Silicosis amelioration by chaetocin: a novel therapeutic strategy targeting the HIF1α-mediated PI3K/AKT/MMP9 pathway.

Abstract

Silicosis, a debilitating occupational lung fibrosis caused by chronic silica dust inhalation, currently lacks effective therapeutic interventions, and its underlying molecular pathogenesis remains incompletely understood. To address this critical gap, we employed an integrated strategy combining bioinformatics, network pharmacology, and experimental validation to systematically identify novel therapeutic targets and candidate compounds for silicosis. Through analysis of silicosis-related differentially expressed genes from the GEO database and in silico prediction using the cMap platform, we identified the natural product chaetocin as a promising candidate. In a murine model of silicosis, chaetocin administration significantly improved pulmonary function and alleviated lung inflammation and collagen deposition. Notably, at a dose of 1 mg/kg, chaetocin demonstrated superior efficacy to pirfenidone, a current standard-of-care agent.

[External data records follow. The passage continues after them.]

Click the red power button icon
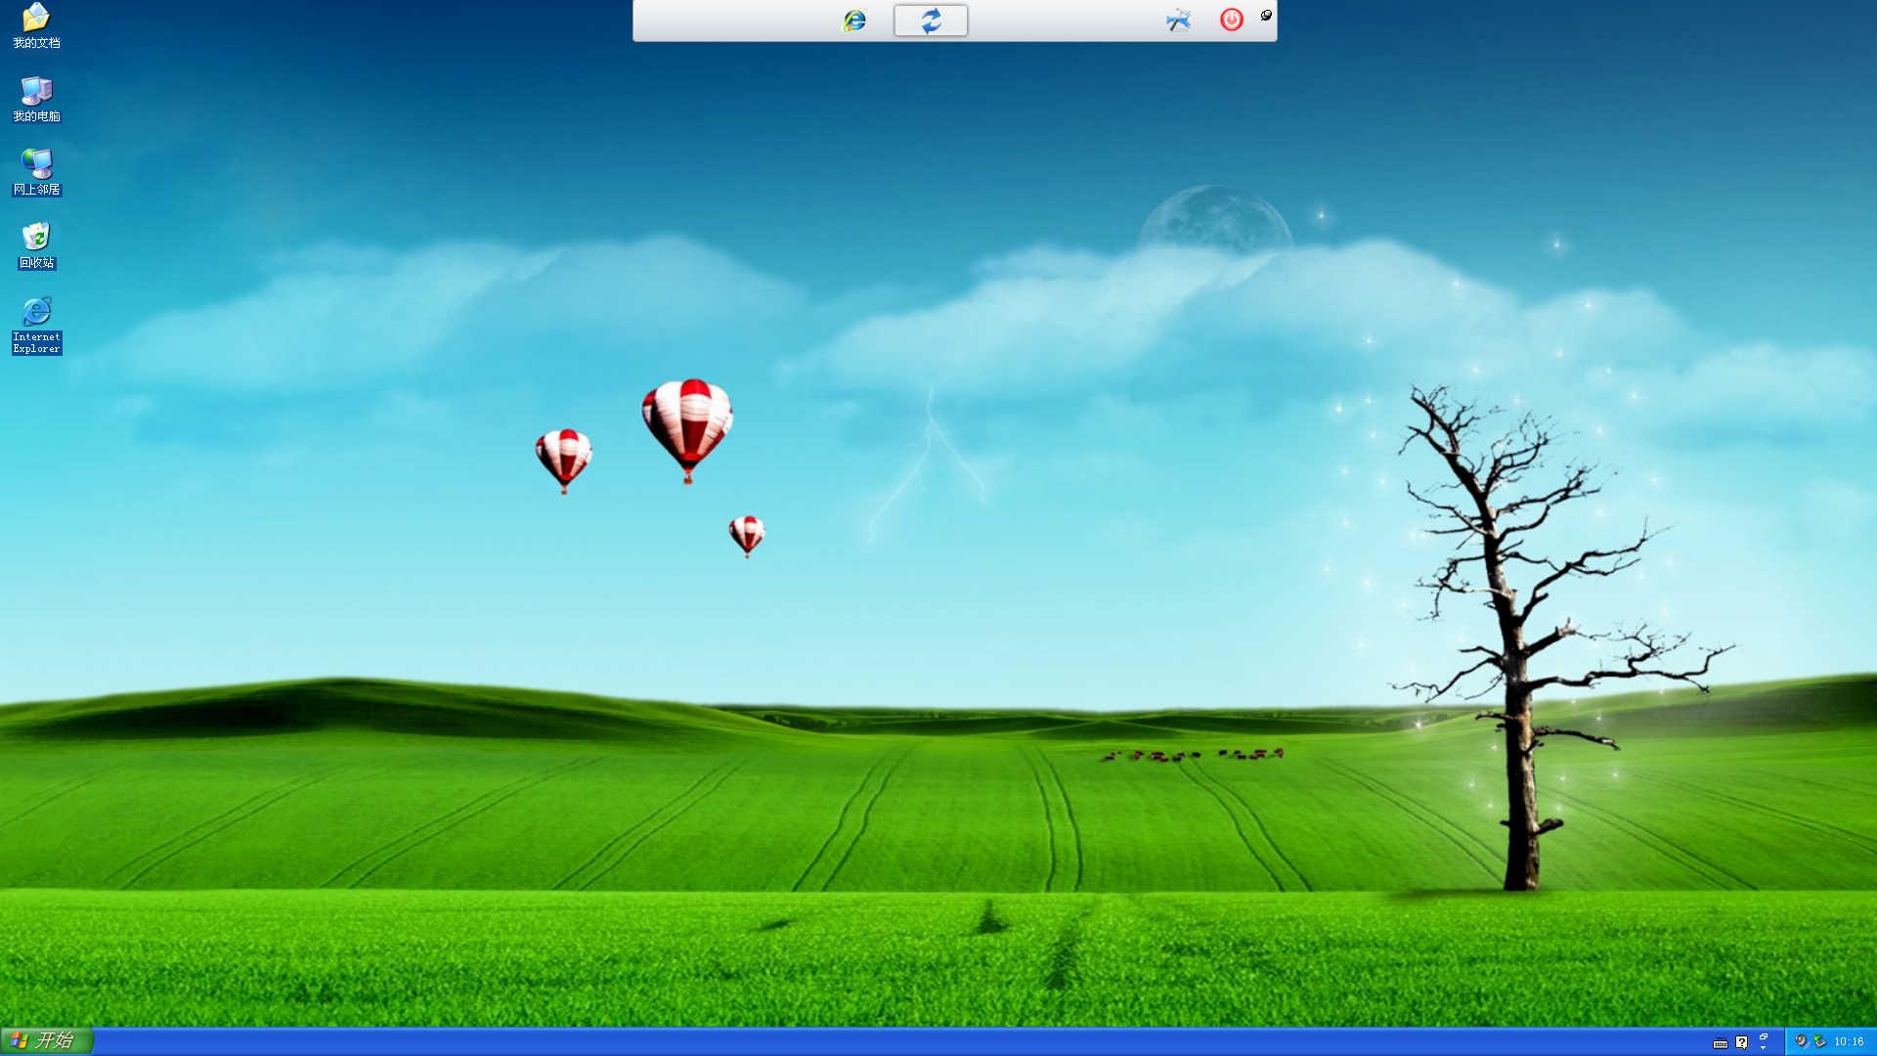This screenshot has width=1877, height=1056. click(x=1231, y=20)
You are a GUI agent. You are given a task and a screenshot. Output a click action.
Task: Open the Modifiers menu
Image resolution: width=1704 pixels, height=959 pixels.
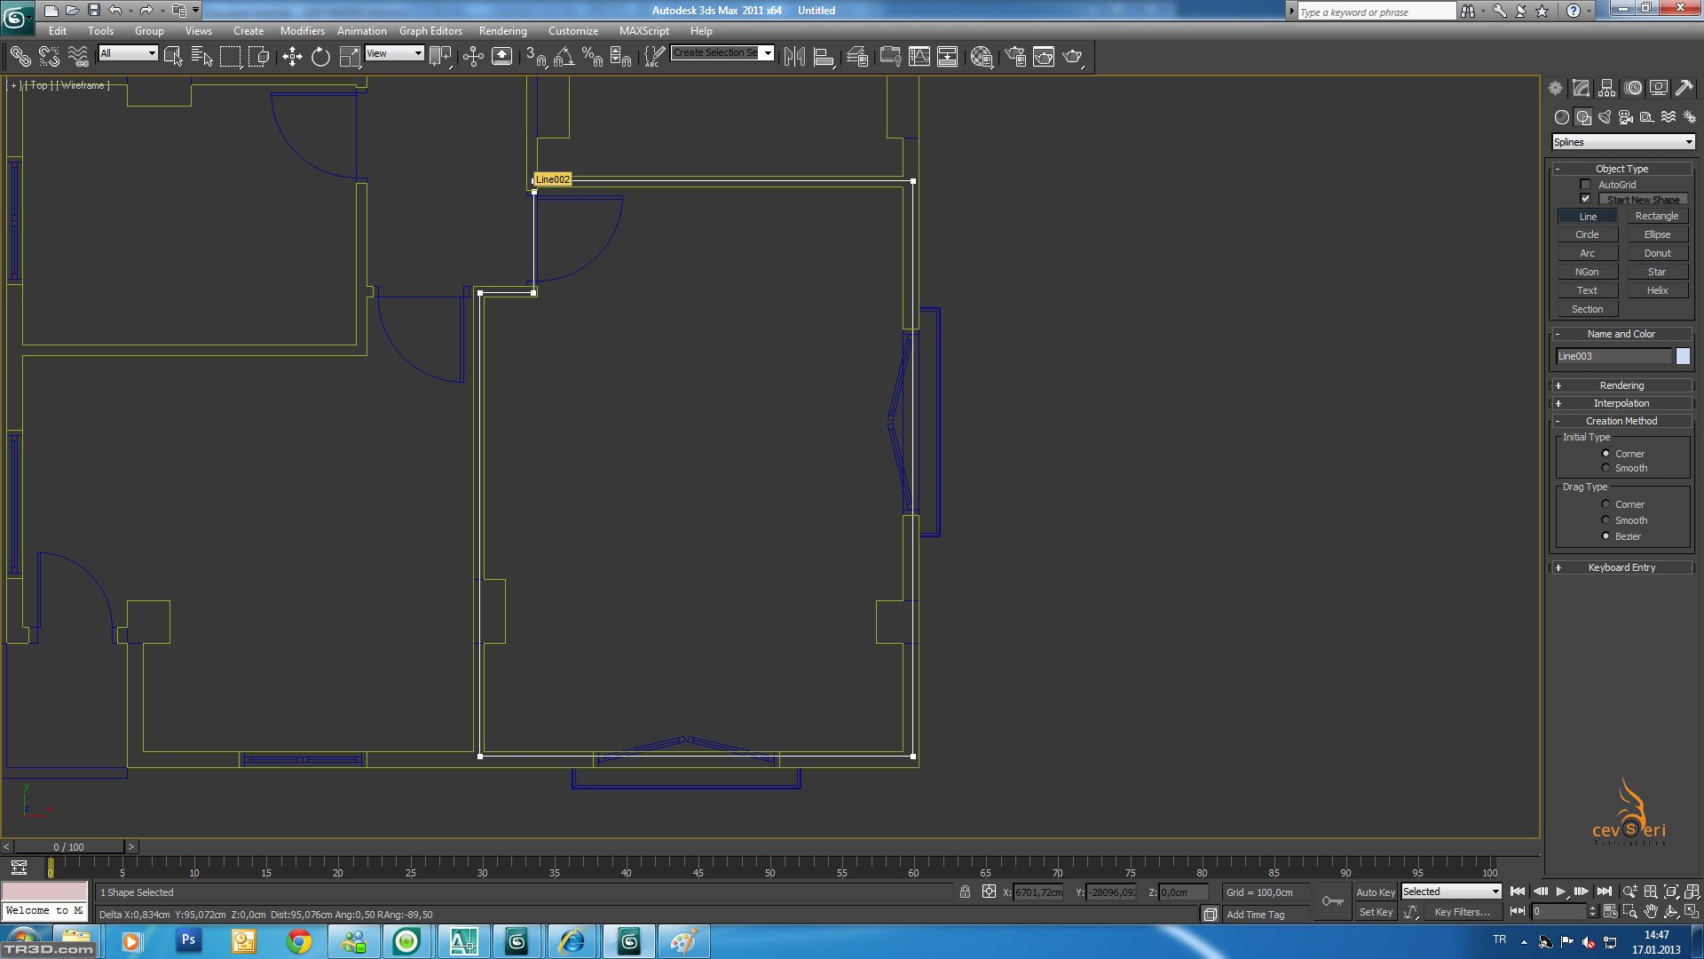[302, 30]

In vitro studies further confirmed that chaetocin effectively attenuated silica-triggered macrophage inflammatory responses, apoptosis, and reactive oxygen species (ROS) production, while also suppressing fibroblast migration and activation. Mechanistic investigations revealed that chaetocin exerts its anti-inflammatory and anti-fibrotic effects by directly targeting HIF1α, thereby inhibiting the downstream PI3K/AKT/MMP9 signaling axis. Collectively, our findings establish chaetocin as a novel naturally-derived therapeutic candidate with significant potential for the treatment of silicosis.